Lysenko is but one example of an “educated” fool who told his king what he wanted to hear – that the laws of money policy, epidemiology, criminology would bend to the greatness of the king’s will. And make the homeland great again.
In Lysenko’s case, at least ~50 million people died. And only then did they hit the floor.
Take that number in. Fifty million beloved children.
It’s a long way down.
Waiting for the wave to break only works without those risks. And, in real life, waves can feed on themselves.
A kakistocracy set up by plutocrats who are focused on looting and (drug fueled) vendettas will make things worse but heightening those contradictions doesn’t necessarily lead to systemic change. It can and often does lead to more authoritarianism. More death and misery. Those are the constants of history; the renaissance, for example, is noteworthy because it was the exception, not the rule.
Adam Something

Among other things, it clarifies that satire is a joke.
If you really believe in something, you need to say it out loud. Your voice should crack. You need to become vulnerable. Satire is whispering. Satire is for losers.
(And I love satire! I truly do.)
If this is your first time watching an Adam Something video, you’re in for a treat. He’s one of the best thinkers in the public sphere today.1 Make time for his videos.
Building Bridges to a Better Tomorrow
I remain convinced that much of what ails us, much of what threatens to take us back to the much, much worse past is a fundamentally unstable present tense where our means escape our mien – our habits are not as sophisticated as our technologies, our educational system not as careful as our complex society requires, our political system very much stuck in the colonial settler mentality that it was meant to transcend.
But on the bright side, knowing that things will break, they can, perhaps, break towards a better tomorrow: a world with less suffering, less injustice, less violence.2
As I wrote a few editions ago, either those of us who love humanity and our fellow humans (more than ourselves) adopt the tools of the day or they’ll be used against us.
My friend Adam has built one such tool and I strongly suggest you check it out:
https://usemywords.game
It uses language models to create a game of understanding.

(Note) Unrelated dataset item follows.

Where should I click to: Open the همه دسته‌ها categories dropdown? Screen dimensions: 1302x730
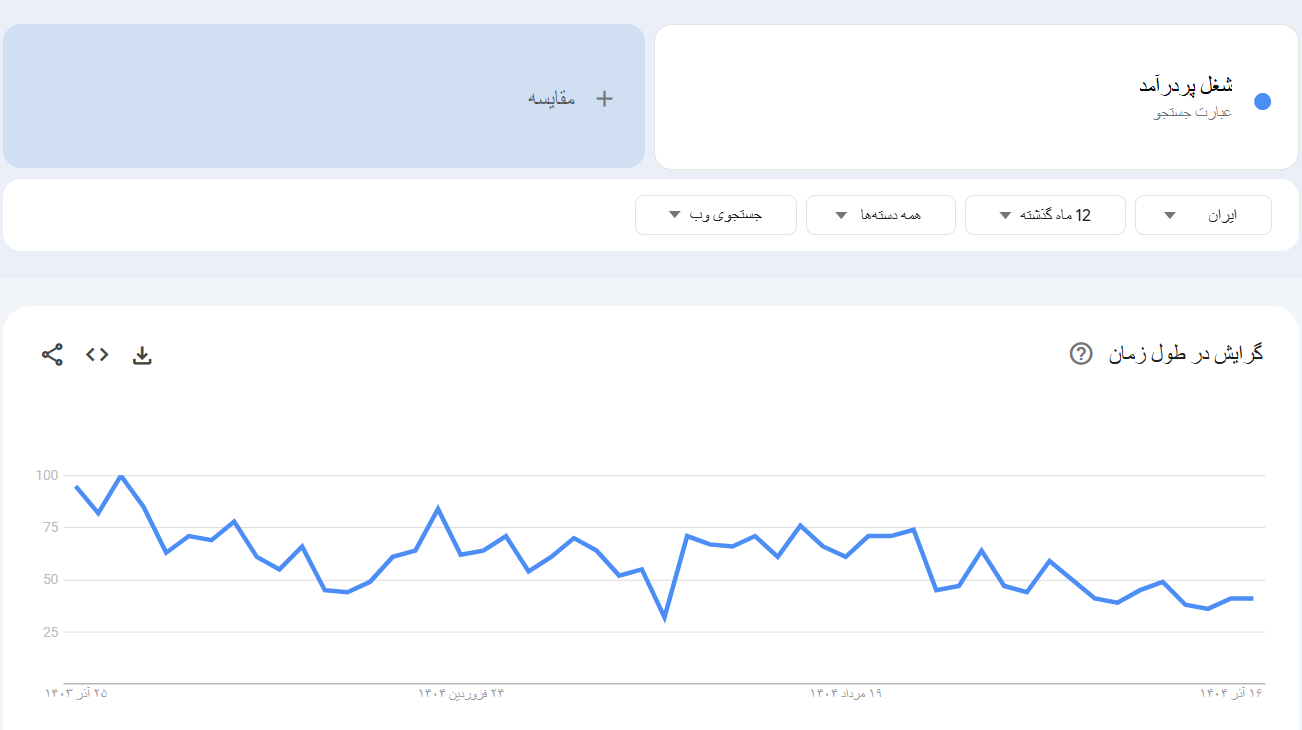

Building bridges between communities is and always will be the only way forward.
Let’s get to work, with whatever tools we have at our disposal. All of them.
take care,
jose
p.s.
With an acceptance of radical vulnerability / Uncertainty is where we must fix our glance
Last summer I was so impressed by a 1984 TV show featuring the scholar Gayatri Spivak that I wrote a pop song for it. An excerpt of the full debate is here.
What does this high falutin’ talk matter when the subject is life and death?
Before we were told to kneel before Donald Trump, a journalist quoted – without attribution, no less – a member of George W. Bush’s murderous administration as follows:
The aide said that guys like me were 'in what we call the reality-based community,' which he defined as people who 'believe that solutions emerge from your judicious study of discernible reality.' [...] 'That's not the way the world really works anymore,' he continued. 'We're an empire now, and when we act, we create our own reality. And while you're studying that reality—judiciously, as you will—we'll act again, creating other new realities, which you can study too, and that's how things will sort out. We're history's actors...and you, all of you, will be left to just study what we do.’
Alas, we have to think our way forward. Actions without thoughts are how we end up under waves that would kill us.